A developer going by “devops199” discovered this. They called initWallet on the library contract directly, which worked—the library had no initialization guard on itself, only on wallets using it. They became the “owner” of the library.
Then they tried to undo it. They called kill:
function kill(address _to) onlyOwner external {
selfdestruct(_to);
}The library contract was destroyed.
The Permanent Freeze
selfdestruct removes a contract’s bytecode from the blockchain. After it runs, the address holds no code—calls to it do nothing and return empty.
Every wallet that depended on the WalletLibrary for its logic now pointed to an empty address. The wallets still held their ETH. The ETH was still on-chain. But the only way to move it was to call functions on the library, and the library no longer existed.
Approximately 587 wallets holding ~513,774 ETH were frozen. At November 2017 prices, this was around $280 million. That ETH remains frozen today.
Devops199 filed a GitHub issue titled “I accidentally killed it.”
Why delegatecall Makes This Hard
delegatecall executes external code in the calling contract’s context. This is what makes proxy patterns work—the proxy holds the state, the logic contract holds the code, and delegatecall bridges them. But it creates a surface area problem: every public function in the logic contract is callable through the proxy’s fallback.

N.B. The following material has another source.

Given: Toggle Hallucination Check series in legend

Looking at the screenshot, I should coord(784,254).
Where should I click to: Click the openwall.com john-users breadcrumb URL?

In the Parity case, that meant initWallet and kill—both administrative functions that should never have been externally reachable—were accessible through any wallet’s fallback handler. The wallet’s fallback had no selector filtering, so it forwarded initWallet calls just as readily as execute calls.
The Fixes That Should Have Been Applied
Initialization guards: The simplest fix is a boolean that gets set on first initialization:
bool private initialized;
function initWallet(address[] memory _owners, uint _required) external {
require(!initialized, "Already initialized");
initialized = true;
// setup...
}OpenZeppelin’s Initializable contract is the canonical implementation of this pattern and has been audited extensively.
Explicit function forwarding: Instead of a catch-all fallback that forwards everything, the wallet should explicitly proxy only the functions that make sense to proxy. initWallet and kill should never appear in that list.
Non-destructible libraries: A library contract used by hundreds of dependent contracts should not contain selfdestruct. The gas savings of being able to destroy the contract are nowhere near worth the risk.
Immutable library addresses: If the library address is set at deploy time and never changeable, the failure mode where a bad library address gets substituted is eliminated.
The $280 Million That’s Still There
The frozen ETH is a recurring subject in Ethereum governance discussions. Several recovery proposals have been floated over the years, all of which would require a hard fork—changing the Ethereum protocol to allow recovery of funds from contracts that can no longer execute code. None have been implemented.
The community’s position has generally been that immutability is a core property of Ethereum and that making exceptions, even sympathetic ones, sets a problematic precedent. The funds remain frozen.
This is the most consequential outcome of the second Parity incident: it demonstrated that in the context of immutable blockchains, an accidental action can produce permanent, unrecoverable loss. There is no “undo.” There is no support ticket. There is no administrator who can fix it.